What You Get For Free
With this setup, every DSPy module automatically provides:
LLM Operation Tracking
- Model and provider identification
- Token usage and cost calculation
- Request/response timing
- Error rates and retry patterns
Module Execution Flow
- ChainOfThought reasoning steps
- ReAct iteration patterns
- CodeAct code execution results (requires the
dspy-code_actgem) - Custom module performance
Concurrent Processing Insights
- Fiber-level request isolation
- Parallel execution visualization
- Resource utilization patterns
- Bottleneck identification
Performance in Practice
Using the coffee shop agent example, we can see the observability overhead:
- Sequential execution: ~20-25 seconds (measured)
- Concurrent execution: ~7.5 seconds (measured)
- Telemetry overhead: <50ms additional (negligible)

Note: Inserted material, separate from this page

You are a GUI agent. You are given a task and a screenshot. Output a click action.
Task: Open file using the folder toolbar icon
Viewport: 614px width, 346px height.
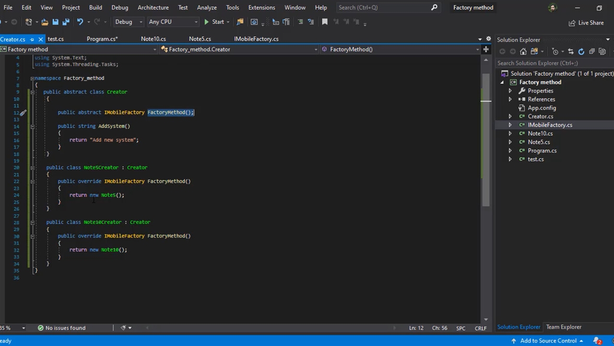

The executor-driven telemetry design ensures observability doesn’t slow down your applications.
Beyond Basic Monitoring
The event system supports custom analytics:
class TokenBudgetTracker < DSPy::Events::BaseSubscriber
def subscribe
add_subscription('llm.*') do |event_name, attributes|
tokens = attributes['gen_ai.usage.total_tokens'] || 0
@total_tokens += tokens
raise BudgetExceededError if @total_tokens > @budget_limit
end
end
end
This enables:
- Real-time budget enforcement
- Custom alerting on usage patterns
- Performance regression detection
- Cost optimization insights
The Bottom Line
DSPy.rb’s observability isn’t an add-on feature—it’s architectural. The executor-driven telemetry system provides production-grade visibility without the typical complexity or performance costs.
You get Matrix-level visibility into your LLM workflows, but without needing to be Neo to understand what’s happening.
This feature is available in DSPy.rb v0.25.0+. The concurrency-aware telemetry optimizations are part of the ongoing improvements to DSPy.rb’s production readiness.